Selain perkara domain, soal lain yang lebih esensial yang agaknya mesti duluan saya benerin adalah distribusi konten. Karena percuma, tiada guna jika cuma eksistensi tanpa dibarengi esensi. Sekarang mahaplung ada, bisa diakses tapi tanpa pembaruan konten di dalamnya, lalu apa nilai jual yang ditawarkan ke pembaca? Atau sebaliknya, saya banyak hasilkan tulisan tetapi wadah untuk publikasinya not respond 404, gak ada yang ngerayain itu sebagai karya!

"Dua-duanya harus jalan!" kuingat kata Pram melalui tokoh bernama Pangemann dengan dua N di belakang. "Yang satu bernama prinsip yang lain bernama penghidupan." lanjutnya. 

Soal eksistensi, yang kubutuhkan sekedar uang, untuk bayar domain dan sedikit upaya teknis untuk menunjangnya. Agaknya itu cukup gampang ditanganin. Soal esensi, saya perlu menelurkan tulisan demi tulisan. Untuk menunjang itu, saya masih perlu belajar lagi untuk nerapin satu jurus bernama : konsistensi. Dan itu sulit sekali, sialan! 

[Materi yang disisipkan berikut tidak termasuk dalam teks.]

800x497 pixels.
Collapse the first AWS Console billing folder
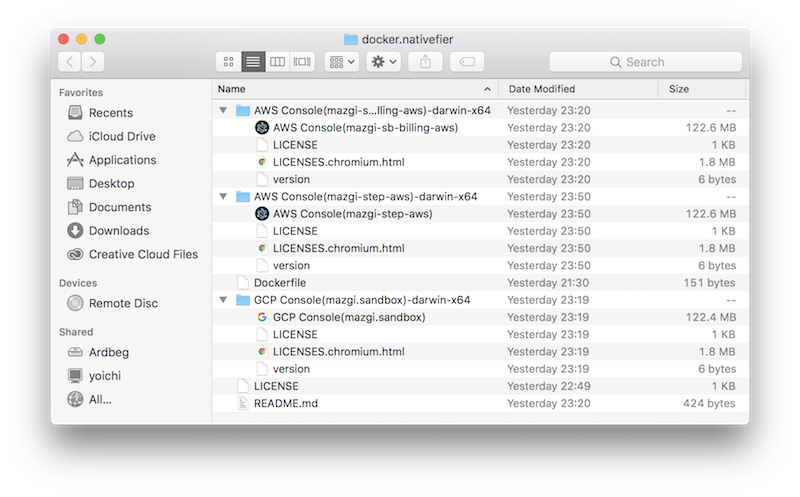tap(223, 111)
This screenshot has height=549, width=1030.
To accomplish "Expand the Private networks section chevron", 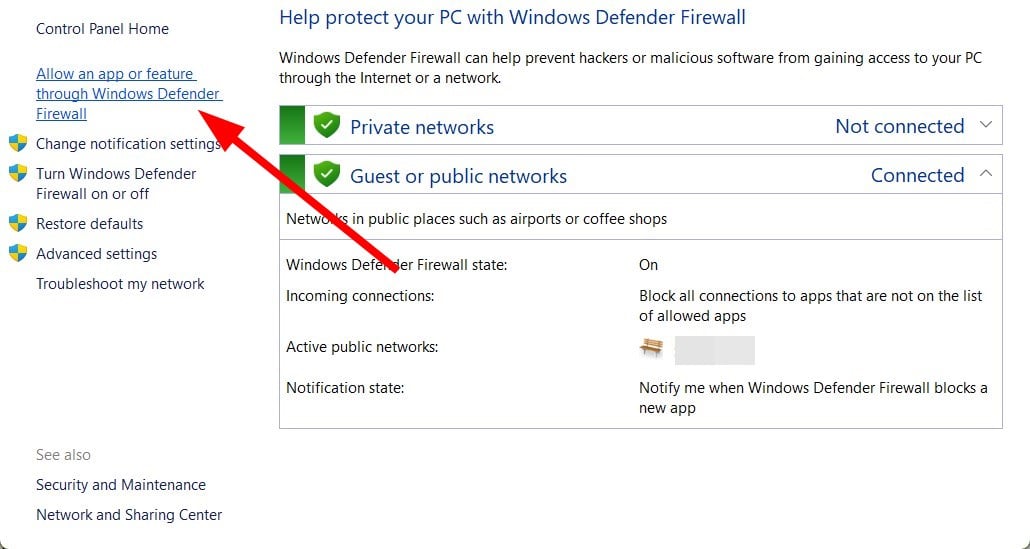I will (985, 125).

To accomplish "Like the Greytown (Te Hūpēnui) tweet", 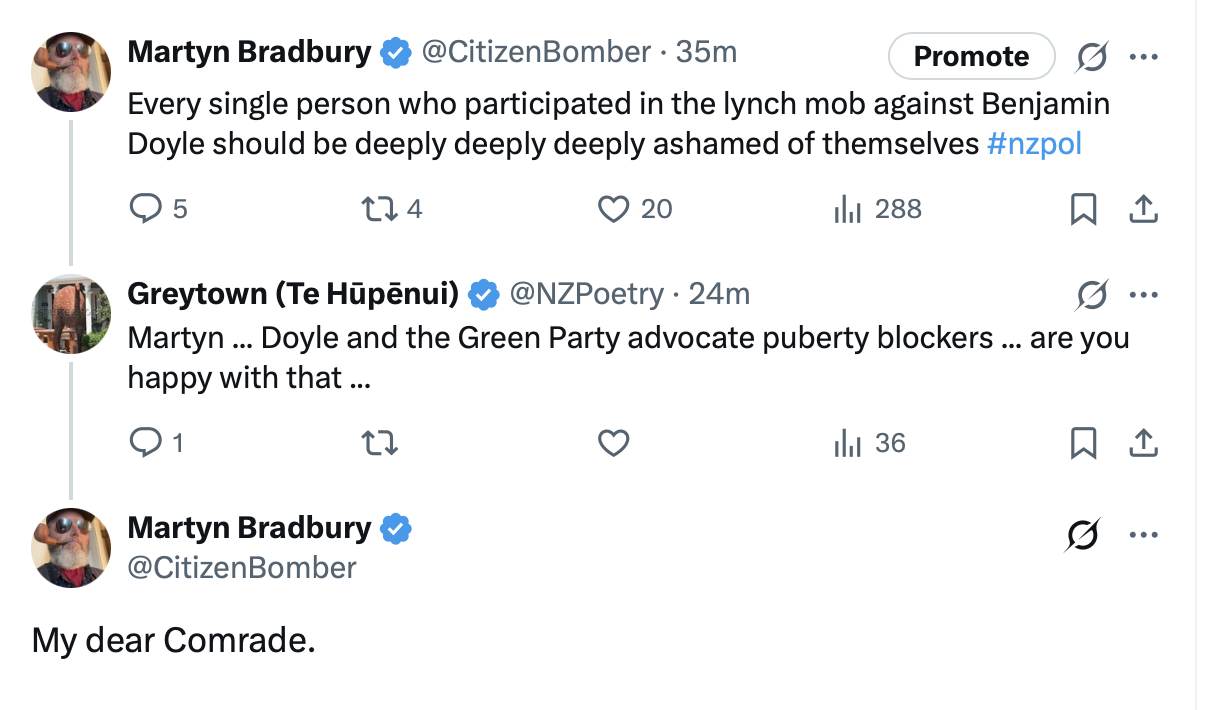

Sekali waktu pernah saya mencobanya, rencananya konsisten secara berkala seminggu sekali merilis cerita berjudul Migren. Niatnya mau niru Pak Oda yang konsisten 25 tahun lebih tiap minggu nulis dan gambar One Piece. Sayang, niatku sebatas niat dan rencanaku berjalan cuma dua pekan. Selebihnya, saya digulung kemalasan berkepanjangan. 

Itu kemarin. Sekarang, ada sedikit sadar yang muncul untuk segera berbenah, membereskan satu-satu kekacauan itu. Meski ya upaya ini gak menjamin kematian mahaplung yang sudah diprediksi itu bisa dicancel. Persetan nanti. Kini yang pasti, saat baris terakhir ini ditulis, earphone di kupingku memutar learn to fly milik dedengkot rock asal Seattle, Foo Fighters. 

"Think i need a devil to help me get things right." begitu sepenggal liriknya.